### BRIEF
Please quote every line from the one holding "Where should I click to: Save" through the one holding "click(x=384, y=955)", both included, with no changes.

------ DATASET ENTRIES ------

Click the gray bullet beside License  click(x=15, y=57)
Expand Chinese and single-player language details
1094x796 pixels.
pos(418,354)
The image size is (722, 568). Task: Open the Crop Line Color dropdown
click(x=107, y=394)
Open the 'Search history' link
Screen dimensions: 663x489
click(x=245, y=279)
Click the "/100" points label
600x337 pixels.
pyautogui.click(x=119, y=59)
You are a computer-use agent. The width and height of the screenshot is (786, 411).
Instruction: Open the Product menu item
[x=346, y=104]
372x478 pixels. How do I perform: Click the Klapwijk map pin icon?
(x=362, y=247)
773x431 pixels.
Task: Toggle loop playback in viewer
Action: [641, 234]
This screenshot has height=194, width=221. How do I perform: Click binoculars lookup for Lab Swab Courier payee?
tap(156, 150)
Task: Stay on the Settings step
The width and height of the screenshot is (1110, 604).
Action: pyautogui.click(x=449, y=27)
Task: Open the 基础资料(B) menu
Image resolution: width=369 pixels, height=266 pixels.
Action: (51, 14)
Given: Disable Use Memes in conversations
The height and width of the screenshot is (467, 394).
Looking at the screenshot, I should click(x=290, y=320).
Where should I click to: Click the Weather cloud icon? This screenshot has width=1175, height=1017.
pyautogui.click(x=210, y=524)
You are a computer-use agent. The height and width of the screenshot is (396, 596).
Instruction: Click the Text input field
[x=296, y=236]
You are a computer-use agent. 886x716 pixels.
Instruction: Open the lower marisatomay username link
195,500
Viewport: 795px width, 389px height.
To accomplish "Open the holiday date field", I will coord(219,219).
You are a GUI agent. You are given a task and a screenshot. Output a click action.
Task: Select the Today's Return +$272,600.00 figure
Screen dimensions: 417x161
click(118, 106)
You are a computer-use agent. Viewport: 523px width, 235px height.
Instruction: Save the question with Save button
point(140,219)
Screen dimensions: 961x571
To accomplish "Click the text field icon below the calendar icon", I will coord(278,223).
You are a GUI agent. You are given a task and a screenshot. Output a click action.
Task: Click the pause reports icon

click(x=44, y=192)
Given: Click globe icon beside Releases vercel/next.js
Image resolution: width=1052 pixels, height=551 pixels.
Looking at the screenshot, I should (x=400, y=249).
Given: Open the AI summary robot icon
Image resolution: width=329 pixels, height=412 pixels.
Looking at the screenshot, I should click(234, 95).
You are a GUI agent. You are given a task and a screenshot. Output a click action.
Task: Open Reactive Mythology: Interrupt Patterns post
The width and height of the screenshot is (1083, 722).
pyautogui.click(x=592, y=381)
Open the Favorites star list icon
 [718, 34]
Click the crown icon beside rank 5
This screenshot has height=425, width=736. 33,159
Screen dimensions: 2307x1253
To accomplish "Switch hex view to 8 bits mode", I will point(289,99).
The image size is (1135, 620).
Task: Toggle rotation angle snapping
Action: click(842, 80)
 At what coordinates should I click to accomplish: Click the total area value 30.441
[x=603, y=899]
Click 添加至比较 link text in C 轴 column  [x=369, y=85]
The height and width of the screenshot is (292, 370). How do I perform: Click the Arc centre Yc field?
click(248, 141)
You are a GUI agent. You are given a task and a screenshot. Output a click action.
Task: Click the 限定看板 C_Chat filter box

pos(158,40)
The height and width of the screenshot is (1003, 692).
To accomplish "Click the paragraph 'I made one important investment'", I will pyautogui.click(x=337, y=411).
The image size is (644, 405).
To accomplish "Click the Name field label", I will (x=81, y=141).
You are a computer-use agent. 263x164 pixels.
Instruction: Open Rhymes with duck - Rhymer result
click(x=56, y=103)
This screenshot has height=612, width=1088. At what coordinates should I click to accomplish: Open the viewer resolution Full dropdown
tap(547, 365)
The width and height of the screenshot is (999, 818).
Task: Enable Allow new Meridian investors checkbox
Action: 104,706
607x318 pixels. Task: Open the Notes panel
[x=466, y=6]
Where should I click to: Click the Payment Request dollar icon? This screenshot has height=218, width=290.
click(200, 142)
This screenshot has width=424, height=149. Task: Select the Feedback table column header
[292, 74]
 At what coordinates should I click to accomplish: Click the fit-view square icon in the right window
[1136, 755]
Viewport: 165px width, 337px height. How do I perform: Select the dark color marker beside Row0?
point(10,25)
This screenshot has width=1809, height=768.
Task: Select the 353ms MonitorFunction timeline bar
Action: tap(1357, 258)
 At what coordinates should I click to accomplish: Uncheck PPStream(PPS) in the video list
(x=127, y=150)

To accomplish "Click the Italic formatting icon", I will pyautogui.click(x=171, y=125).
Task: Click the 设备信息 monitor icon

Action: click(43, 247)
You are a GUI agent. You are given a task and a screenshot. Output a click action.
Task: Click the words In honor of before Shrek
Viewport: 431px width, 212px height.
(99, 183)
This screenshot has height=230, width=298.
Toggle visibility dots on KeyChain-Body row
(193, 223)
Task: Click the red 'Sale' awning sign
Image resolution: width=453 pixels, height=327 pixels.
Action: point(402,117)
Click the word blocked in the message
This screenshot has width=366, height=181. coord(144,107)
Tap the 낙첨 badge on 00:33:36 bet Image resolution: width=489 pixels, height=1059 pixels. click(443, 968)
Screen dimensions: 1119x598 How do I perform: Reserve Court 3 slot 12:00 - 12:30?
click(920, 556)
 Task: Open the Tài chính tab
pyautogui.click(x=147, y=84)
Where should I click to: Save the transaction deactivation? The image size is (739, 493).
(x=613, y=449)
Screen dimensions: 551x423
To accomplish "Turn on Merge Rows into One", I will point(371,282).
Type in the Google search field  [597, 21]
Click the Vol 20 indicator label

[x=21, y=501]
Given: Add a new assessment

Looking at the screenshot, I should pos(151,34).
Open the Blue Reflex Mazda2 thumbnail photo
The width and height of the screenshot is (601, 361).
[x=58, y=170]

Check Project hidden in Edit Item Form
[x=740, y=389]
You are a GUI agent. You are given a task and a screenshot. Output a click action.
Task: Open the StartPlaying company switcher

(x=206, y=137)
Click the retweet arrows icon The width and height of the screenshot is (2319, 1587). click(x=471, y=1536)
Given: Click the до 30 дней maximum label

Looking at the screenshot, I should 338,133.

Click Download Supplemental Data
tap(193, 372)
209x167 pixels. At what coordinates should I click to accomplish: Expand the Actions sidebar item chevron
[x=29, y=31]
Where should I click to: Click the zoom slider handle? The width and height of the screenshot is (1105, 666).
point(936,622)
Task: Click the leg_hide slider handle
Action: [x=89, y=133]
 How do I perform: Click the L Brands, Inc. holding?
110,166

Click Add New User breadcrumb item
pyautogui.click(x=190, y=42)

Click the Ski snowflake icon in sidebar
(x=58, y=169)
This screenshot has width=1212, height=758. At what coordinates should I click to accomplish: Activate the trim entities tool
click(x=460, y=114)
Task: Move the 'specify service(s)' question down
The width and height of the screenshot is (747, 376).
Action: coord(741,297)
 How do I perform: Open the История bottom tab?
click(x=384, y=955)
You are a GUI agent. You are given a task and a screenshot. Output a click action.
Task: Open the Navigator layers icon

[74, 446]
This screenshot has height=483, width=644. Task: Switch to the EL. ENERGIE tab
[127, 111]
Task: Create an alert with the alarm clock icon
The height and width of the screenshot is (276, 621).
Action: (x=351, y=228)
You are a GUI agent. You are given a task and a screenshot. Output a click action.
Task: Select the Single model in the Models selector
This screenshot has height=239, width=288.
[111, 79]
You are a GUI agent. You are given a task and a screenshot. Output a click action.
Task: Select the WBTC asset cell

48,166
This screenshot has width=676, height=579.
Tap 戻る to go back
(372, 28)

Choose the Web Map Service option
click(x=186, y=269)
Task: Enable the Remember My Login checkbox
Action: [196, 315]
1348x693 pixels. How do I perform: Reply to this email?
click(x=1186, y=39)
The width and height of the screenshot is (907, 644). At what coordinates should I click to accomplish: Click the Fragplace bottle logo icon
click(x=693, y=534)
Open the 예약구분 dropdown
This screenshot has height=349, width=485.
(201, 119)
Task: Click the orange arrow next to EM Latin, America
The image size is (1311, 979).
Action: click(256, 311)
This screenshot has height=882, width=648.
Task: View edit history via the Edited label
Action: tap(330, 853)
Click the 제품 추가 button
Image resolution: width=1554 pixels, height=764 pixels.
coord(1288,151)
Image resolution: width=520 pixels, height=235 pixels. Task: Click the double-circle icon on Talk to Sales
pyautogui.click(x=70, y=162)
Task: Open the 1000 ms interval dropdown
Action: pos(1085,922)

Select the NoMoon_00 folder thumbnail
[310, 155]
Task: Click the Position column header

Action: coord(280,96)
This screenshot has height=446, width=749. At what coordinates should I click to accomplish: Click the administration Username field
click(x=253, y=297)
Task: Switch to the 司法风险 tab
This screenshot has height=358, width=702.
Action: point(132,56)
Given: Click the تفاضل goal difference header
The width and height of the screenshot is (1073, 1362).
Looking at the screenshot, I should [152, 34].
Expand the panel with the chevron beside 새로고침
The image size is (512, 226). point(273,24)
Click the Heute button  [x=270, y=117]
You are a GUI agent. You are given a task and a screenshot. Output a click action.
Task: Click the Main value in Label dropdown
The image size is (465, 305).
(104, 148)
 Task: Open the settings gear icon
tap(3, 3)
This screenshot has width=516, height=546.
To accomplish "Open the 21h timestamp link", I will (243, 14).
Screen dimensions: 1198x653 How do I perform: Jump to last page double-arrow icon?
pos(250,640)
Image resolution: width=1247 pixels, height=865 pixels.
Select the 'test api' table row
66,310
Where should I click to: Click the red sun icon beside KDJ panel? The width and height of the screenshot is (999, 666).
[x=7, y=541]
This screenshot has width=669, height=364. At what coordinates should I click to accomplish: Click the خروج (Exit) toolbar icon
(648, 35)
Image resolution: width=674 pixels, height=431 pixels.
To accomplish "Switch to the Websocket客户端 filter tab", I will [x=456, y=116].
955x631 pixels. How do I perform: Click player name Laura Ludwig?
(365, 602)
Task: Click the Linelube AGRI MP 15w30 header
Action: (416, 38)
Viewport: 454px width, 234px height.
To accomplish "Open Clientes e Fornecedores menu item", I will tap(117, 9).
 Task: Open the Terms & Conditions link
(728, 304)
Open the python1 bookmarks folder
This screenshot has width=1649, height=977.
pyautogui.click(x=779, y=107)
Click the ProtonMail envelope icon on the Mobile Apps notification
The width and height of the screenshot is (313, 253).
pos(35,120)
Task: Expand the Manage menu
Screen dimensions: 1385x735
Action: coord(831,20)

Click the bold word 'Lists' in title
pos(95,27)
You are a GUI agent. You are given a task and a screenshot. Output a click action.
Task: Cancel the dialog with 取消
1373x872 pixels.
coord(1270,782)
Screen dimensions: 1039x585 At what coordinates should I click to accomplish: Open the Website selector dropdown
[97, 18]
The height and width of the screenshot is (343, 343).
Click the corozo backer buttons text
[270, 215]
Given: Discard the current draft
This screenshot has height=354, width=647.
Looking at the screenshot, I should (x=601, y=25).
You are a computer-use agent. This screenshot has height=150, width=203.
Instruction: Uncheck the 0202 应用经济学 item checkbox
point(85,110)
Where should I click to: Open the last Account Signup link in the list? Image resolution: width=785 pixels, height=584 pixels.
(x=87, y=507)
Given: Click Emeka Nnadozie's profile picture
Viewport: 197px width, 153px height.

------

### EXERCISE RESULT
Where should I click to: Save the transaction deactivation? The image size is (739, 493).
(x=613, y=449)
Screen dimensions: 551x423
To accomplish "Turn on Merge Rows into One", I will point(371,282).
Type in the Google search field  [597, 21]
Click the Vol 20 indicator label

[x=21, y=501]
Given: Add a new assessment

Looking at the screenshot, I should pos(151,34).
Open the Blue Reflex Mazda2 thumbnail photo
The width and height of the screenshot is (601, 361).
[x=58, y=170]

Check Project hidden in Edit Item Form
[x=740, y=389]
You are a GUI agent. You are given a task and a screenshot. Output a click action.
Task: Open the StartPlaying company switcher

(x=206, y=137)
Click the retweet arrows icon The width and height of the screenshot is (2319, 1587). click(x=471, y=1536)
Given: Click the до 30 дней maximum label

Looking at the screenshot, I should 338,133.

Click Download Supplemental Data
tap(193, 372)
209x167 pixels. At what coordinates should I click to accomplish: Expand the Actions sidebar item chevron
[x=29, y=31]
Where should I click to: Click the zoom slider handle? The width and height of the screenshot is (1105, 666).
point(936,622)
Task: Click the leg_hide slider handle
Action: [x=89, y=133]
 How do I perform: Click the L Brands, Inc. holding?
110,166

Click Add New User breadcrumb item
pyautogui.click(x=190, y=42)

Click the Ski snowflake icon in sidebar
(x=58, y=169)
This screenshot has width=1212, height=758. At what coordinates should I click to accomplish: Activate the trim entities tool
click(x=460, y=114)
Task: Move the 'specify service(s)' question down
The width and height of the screenshot is (747, 376).
Action: coord(741,297)
 How do I perform: Open the История bottom tab?
click(x=384, y=955)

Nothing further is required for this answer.